* **Materials provided**
'''

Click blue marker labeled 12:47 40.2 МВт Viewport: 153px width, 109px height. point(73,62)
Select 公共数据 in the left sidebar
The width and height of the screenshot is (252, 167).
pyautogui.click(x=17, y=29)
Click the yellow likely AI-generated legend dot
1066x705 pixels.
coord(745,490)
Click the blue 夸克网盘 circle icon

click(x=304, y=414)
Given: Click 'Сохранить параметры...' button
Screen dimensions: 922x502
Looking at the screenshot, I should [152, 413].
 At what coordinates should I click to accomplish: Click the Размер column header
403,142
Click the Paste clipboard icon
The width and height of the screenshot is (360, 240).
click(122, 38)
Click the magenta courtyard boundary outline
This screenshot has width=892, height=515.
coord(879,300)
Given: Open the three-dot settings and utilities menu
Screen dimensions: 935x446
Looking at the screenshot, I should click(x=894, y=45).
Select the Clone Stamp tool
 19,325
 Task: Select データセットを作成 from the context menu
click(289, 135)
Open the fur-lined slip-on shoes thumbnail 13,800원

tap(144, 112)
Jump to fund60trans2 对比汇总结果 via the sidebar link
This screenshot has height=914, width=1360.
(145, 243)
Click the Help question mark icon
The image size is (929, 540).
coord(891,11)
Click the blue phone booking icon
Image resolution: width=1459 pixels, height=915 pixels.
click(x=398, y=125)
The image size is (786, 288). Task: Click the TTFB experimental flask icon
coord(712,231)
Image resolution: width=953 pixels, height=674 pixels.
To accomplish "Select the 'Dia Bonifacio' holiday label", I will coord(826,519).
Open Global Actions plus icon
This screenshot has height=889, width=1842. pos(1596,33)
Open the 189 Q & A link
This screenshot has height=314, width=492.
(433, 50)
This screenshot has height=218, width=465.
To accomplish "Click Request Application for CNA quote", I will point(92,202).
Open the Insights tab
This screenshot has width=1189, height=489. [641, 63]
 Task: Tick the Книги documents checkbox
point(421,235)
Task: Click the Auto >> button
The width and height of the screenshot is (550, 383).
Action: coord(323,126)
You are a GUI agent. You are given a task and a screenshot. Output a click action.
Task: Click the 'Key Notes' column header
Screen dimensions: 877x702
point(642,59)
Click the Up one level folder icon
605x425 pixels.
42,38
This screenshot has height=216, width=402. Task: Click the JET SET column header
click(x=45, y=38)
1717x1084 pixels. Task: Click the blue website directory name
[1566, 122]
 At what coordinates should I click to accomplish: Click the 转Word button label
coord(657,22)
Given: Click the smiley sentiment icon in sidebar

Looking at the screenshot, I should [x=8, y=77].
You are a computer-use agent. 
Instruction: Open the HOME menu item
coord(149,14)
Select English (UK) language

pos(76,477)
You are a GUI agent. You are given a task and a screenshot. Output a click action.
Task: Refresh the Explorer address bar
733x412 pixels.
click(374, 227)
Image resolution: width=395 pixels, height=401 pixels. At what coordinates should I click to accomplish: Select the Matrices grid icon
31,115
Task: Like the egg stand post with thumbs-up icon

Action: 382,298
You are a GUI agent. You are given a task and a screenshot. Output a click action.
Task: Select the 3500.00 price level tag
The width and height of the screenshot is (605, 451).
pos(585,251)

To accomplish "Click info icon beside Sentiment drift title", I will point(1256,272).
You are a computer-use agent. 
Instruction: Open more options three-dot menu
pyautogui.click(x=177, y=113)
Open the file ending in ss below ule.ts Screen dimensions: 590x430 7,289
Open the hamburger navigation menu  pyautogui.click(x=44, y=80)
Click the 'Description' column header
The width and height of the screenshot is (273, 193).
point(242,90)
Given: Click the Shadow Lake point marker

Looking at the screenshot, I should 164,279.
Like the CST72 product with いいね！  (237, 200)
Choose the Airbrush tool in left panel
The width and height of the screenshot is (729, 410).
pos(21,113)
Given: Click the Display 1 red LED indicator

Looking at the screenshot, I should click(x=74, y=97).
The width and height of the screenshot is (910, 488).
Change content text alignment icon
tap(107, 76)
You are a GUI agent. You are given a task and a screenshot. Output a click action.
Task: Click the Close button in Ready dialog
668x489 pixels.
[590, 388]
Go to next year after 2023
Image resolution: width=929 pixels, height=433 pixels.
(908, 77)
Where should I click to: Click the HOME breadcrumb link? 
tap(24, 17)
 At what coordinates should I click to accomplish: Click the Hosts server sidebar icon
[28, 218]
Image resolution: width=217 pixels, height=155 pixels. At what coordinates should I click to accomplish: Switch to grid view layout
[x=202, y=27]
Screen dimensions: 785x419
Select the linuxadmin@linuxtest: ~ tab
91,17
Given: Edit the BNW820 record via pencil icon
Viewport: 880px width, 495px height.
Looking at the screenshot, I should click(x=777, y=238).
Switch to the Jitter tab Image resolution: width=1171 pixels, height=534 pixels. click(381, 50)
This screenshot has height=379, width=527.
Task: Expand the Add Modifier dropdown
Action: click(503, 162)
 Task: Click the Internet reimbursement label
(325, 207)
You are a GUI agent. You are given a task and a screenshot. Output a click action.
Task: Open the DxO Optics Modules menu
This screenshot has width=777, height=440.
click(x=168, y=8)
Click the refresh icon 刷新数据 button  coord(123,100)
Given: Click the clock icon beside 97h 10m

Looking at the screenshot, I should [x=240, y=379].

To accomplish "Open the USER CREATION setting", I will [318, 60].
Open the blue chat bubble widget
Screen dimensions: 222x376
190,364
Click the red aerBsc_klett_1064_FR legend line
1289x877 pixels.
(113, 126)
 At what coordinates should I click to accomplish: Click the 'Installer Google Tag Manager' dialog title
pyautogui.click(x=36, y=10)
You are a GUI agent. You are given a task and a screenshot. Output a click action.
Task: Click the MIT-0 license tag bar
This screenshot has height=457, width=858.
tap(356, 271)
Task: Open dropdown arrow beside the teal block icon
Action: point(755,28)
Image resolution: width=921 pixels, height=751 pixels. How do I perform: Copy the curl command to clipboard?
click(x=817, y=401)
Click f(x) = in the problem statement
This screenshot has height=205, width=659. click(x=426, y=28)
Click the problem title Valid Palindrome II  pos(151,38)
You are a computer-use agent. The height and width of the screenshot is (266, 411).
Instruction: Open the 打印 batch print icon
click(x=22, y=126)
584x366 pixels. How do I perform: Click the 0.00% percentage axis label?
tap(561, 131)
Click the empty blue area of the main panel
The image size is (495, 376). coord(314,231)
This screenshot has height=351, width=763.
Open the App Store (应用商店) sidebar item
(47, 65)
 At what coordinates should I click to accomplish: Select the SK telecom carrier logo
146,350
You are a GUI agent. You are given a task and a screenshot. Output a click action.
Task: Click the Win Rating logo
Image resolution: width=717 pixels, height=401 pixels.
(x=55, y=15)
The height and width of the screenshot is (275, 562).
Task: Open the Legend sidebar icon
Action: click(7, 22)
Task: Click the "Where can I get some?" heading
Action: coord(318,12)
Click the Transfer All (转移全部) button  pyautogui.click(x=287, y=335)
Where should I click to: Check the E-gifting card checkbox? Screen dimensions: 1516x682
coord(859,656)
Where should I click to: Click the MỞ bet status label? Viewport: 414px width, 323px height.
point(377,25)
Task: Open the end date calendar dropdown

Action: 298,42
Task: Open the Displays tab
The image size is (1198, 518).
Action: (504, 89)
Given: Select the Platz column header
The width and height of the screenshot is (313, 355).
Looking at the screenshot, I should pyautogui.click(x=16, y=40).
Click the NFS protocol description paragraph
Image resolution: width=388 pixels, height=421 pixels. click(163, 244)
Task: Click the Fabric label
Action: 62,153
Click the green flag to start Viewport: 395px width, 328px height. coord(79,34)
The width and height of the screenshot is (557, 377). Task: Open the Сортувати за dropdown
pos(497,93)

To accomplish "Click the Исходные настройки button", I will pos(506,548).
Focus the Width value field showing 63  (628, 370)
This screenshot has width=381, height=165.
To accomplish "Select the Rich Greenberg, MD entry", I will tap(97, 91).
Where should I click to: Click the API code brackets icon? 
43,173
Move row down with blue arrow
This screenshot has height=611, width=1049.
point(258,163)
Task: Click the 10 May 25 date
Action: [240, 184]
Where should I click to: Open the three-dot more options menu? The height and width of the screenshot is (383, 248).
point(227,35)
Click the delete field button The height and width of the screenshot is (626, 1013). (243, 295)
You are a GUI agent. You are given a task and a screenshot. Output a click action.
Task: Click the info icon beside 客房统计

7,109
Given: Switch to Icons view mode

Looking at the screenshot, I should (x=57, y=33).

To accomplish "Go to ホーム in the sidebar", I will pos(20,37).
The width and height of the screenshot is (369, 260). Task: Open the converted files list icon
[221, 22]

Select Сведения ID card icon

'''

* **Task details**
The result is a copy of every line above where the word "level" shows up.

* **Answer for this exercise**
Click the Up one level folder icon
Task: Select the 3500.00 price level tag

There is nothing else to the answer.